Roger S. Bamberger, assistant U.S. attorney and 23-year veteran of the Organized Crime Drug Enforcement Task Force, reflected on the case that ended Tuesday with the guilty plea of Edwin J. Stupka, 49.
Stupka, the 11th defendant in the case, moved to Tucson, Ariz., from Youngstown around the time the first marijuana trafficking arrests were made in 2003.
He was indicted in May 2006, charged with money laundering (nearly $2 million) and conspiracy to distribute more than a ton of marijuana. He will be sentenced April 3 by U.S. District Judge Peter C. Economus in Youngstown federal court.
The advisory sentencing guideline range is nine to 15 years. As part of a plea agreement, Stupka must forfeit his ill-gotten gains — including a plane and hilltop mansion in Arizona.
Stupka has acknowledged that he attempted to launder $1.7 million through a scheme to buy a chain of Arabica Coffee Houses in Cleveland.

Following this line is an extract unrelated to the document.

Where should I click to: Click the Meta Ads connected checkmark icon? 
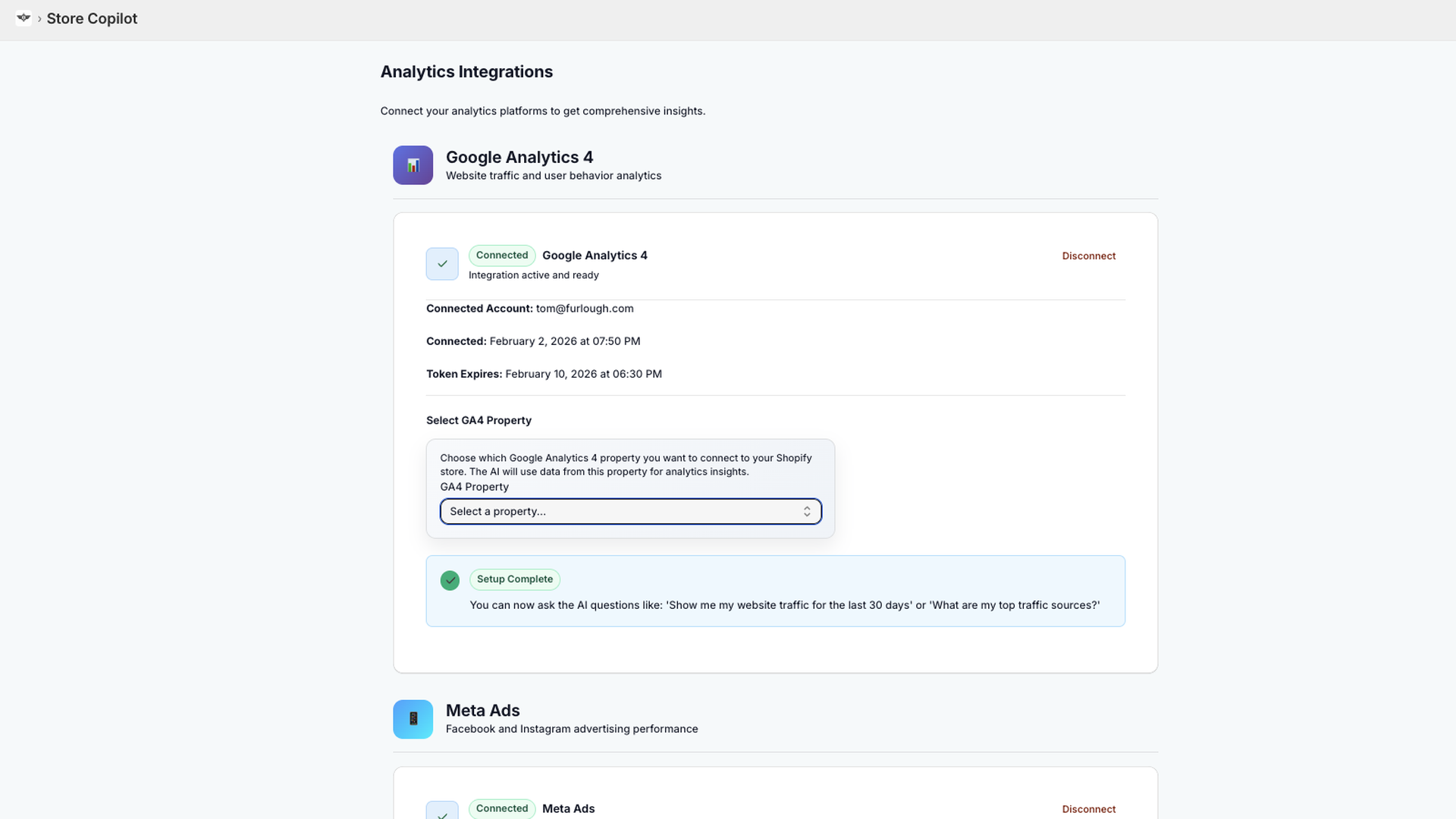pyautogui.click(x=442, y=811)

Bamberger said “lady luck appeared on the side of law enforcement” with the discovery of the marijuana farm inside a warehouse at 814 Marshall St. in early 2004. A Youngstown police officer and special agent with the federal bureau of Alcohol, Tobacco, Firearms and Explosives were taking photos near the warehouse in preparation for an upcoming trial when they smelled marijuana.
He said it was one of the largest seizures for the Drug Enforcement Administration.